American Type Culture Collection (ATCC) provided human liver cancer cell lines HepG2, MHCC97H, MHCC97L, and normal hepatocyte WRL‐68 cells. A DMEM medium (G4517, Servicebio, Wuhan, China) supplemented with 10% fetal bovine serum (12483020, Gibco, New York, USA) and 1% penicillin‐streptomycin (P1400, Solarbio, Beijing, China) was used for cell culture. The cells were incubated in a humidified incubator containing 5% CO₂ at 37 °C. The medium was replaced every two days, and the cells were passaged using trypsin‐EDTA (Gibco) at ≈80% confluence. All reagents utilized in the cell culture process were procured from commercial sources and underwent sterile filtration prior to use.
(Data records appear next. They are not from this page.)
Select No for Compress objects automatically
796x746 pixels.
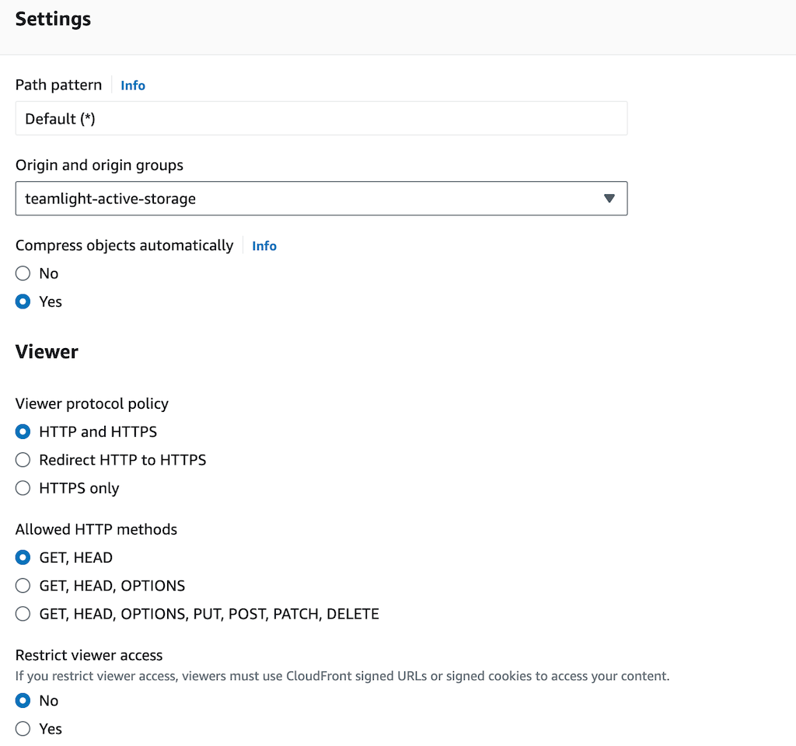pos(23,274)
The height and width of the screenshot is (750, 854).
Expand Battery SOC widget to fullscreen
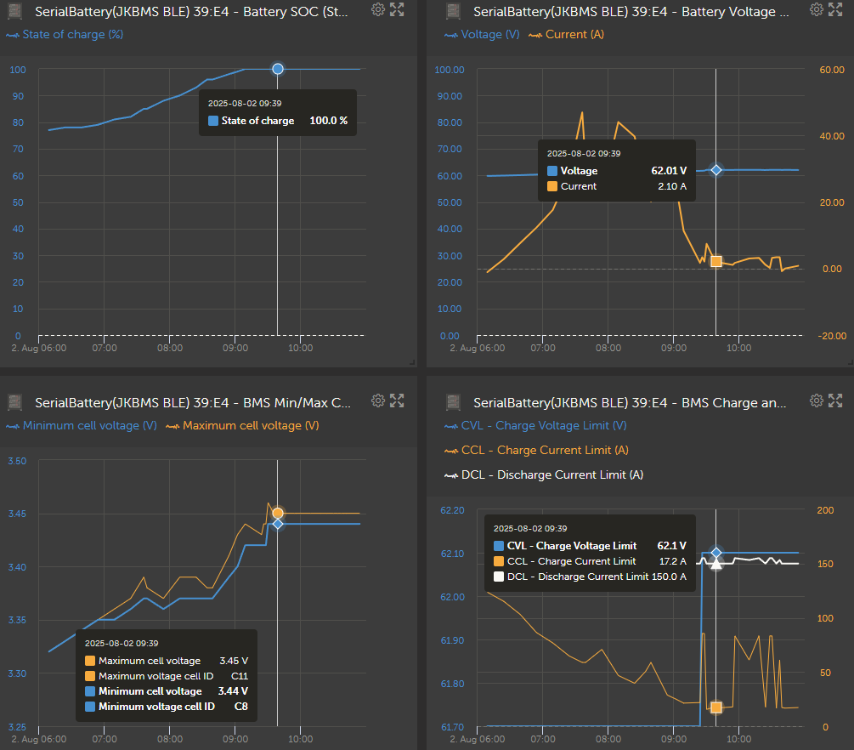[397, 9]
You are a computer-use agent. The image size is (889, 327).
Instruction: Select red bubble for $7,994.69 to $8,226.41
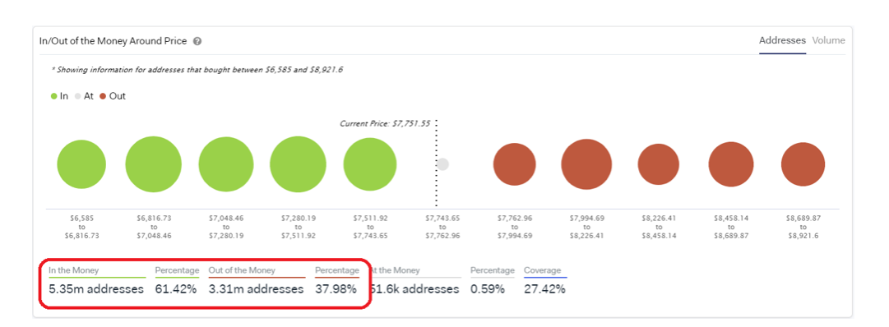586,164
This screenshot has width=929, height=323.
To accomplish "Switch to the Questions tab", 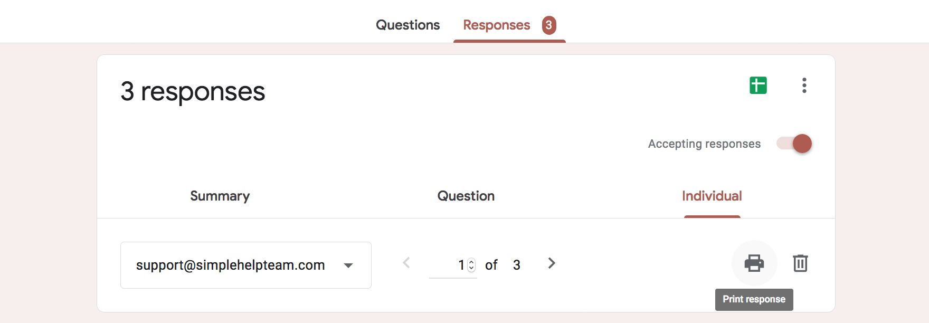I will coord(407,25).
Cell Viability Measurement

After seeding the cells in 96‐well plates, the cells were incubated overnight and treated with ponicidin at various concentrations for 24 h. Following this, the MTT assay was performed according to the manufacturer's protocol to determine the percentage of viable cells compared to the control group.

Western Blotting Analysis

Following the administration of ponicidin to HepG2 cells for a period of 24 h, the cells were lysed using a RIPA lysate. The lysates were then centrifuged, and the protein concentration was determined and quantified using Thomas Brilliant Blue G250. The protein lysates were then separated by SDS‐PAGE and transferred to PVDF membranes. After sealing the PVDF membrane with 5% skimmed milk, the membrane was incubated with the primary antibody (diluted 1:1000) overnight at 4 °C. The membrane was then incubated with the secondary antibody (diluted 1:5000) for 2 h at room temperature. The detection of the protein bands was performed using an ECL chemiluminescence system, and the protein levels were determined using Image J software. β‐tubulin was employed as a control for upsampling.

EdU Assay

Cell proliferation was determined via EdU incorporation assay (C0071S, Beyotime, Shanghai, China). The 4 × 103 cells were incubated with ponicidin for 24 h, and then treated with 10 µM EdU for 2 h. After a 15‐min fixation with 4% paraformaldehyde at room temperature. The cells were permeabilized by 0.3% Triton X‐100 for 15 min, and then incubated with 50 µL of click reaction solution for 30 min. The cell nuclei were counterstained with Hoechst 33342 for 10 min. Edu was detected via inverted fluorescent microscopy.

Transwell Migration Assay

Transwell chambers were procured from Corning, New York, USA. Prior to the commencement of the experiment, HepG2 cells were subjected to an 8 h starvation period in serum‐free media. This was followed by the addition of ponicidin to the upper chamber of the Transwell apparatus. A total of 200 µL of media were added to the upper transwell chamber, containing ≈1×105 HepG2 cells. A total of 600 µL of medium containing 10% FBS was added to the bottom chamber (24‐well) for incubation. The incubation was conducted at 37 °C and 5% CO2 for 48 h. To quantify cell migration, the wells containing HepG2 cells were fixed with 4% paraformaldehyde and stained with crystal violet. The crystal violet surface area was extrapolated from 10x zoom microscopy images.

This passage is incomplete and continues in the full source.